You are the one who is distorting facts to fit into manic hatred.

Bill C on September 13, 2007 at 12:49 PM

Seems to me that Will is a huge Cubs fan. Does that mean he’ll end up supporting Ron Paul?

PatrickS on September 13, 2007 at 9:24 AM

As a White Sox fan I know that all Cubs fans are not really fans of baseball but rather fans of getting S*** faced in a pretty ballpark. Ask Lee Elia. /Semi-kidding

Bill C on September 13, 2007 at 12:51 PM

As a White Sox fan I know that all Cubs fans are not really fans of baseball but rather also fans of getting S*** faced in a pretty ballpark. Ask Lee Elia. /Semi-kidding

Bill C on September 13, 2007 at 12:51 PM

Hate to tell you this, but at least 1/2 of all baseball fans fall under that description…

doriangrey on September 13, 2007 at 12:54 PM

Its only a matter of time until the long knives start to come out for our buddy Fred. The only question is who is weilding them. If the knife attacks are coming through the NYTimes from the Hillary campaign we will know Fred is a threat to them/asset to Republicans. If the attacks are coming through NRO, Coulter, Limbaugh, etc and Hillary is silent then we will know Fred is more of a problem for the Republicans then an asset.

Polls at this point are completely meaningless. Much will change between today and election day. Its the equivalent of the Global Warming zealots attempting to predict the future climate of the planet based on temp readings from this decade.

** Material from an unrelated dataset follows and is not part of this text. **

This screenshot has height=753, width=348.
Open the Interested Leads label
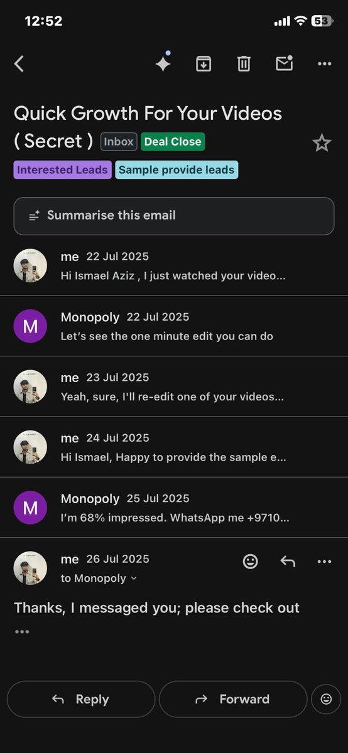(x=62, y=170)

Zetterson on September 13, 2007 at 1:00 PM

Or it could be time for you cs and the other anti-Fredheads to join the democratic party because you are obviously never going to admit that you are wrong and Fred is the best candidate. You might as well put a Shillary sign in your front yard.

doriangrey on September 13, 2007 at 12:31 PM

What an obnoxious statement. Tell me, what’s your expertise that makes you the expert on who can win this election?

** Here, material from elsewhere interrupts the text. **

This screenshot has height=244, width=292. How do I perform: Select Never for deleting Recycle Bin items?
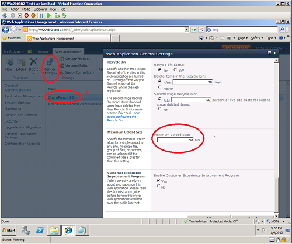pyautogui.click(x=160, y=87)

jdawg on September 13, 2007 at 12:31 PM

See above^^^.

They “agree”, but they don’t know why they do, and they don’t know anything factual about any of those topics.


JiangxiDad on September 13, 2007 at 12:35 PM

The “why” is because they think their positions make them sweeter, more “tolerant”, “peace loving”, and caring than us, but it’s true that the have no grasp of “facts” and are easily swayed by transparent propaganda.

Why do you ask, his son was a consultant for Monster (as reported in the Phoenix), if you knew the name would you withdraw support for Mitt? Or do you want others to do your research.

right2bright on September 13, 2007 at 12:39 PM

LOL. No, I am merely pointing out that you have made a slew of allegations and have not been able to substantiate a single one of them, and you are now adding a new one to the pot your pipe.

By the way, can you tell me what Fred’s military service consisted of since YOU seem to think it’s important?

Buy Danish on September 13, 2007 at 1:00 PM

Merovign on September 13, 2007 at 12:30 PM

I realize that you were trying to engage me, with out seeming like you were trying, because you stayed away from specifics and relied on impressive sounding vaugaries. But since I’ve waited for a long time, and you are the closest person to have even attempted to explain why he is even in the race, here goes:

successful campaigning history and media contacts (ya gotta get there first),

So, he won two campaigns with Tennessee voters. Not particularly impressive compared to the other candidates that won more elections and in more hostile states. Mitt and Rudy ran and won as conservatives in blue areas for example.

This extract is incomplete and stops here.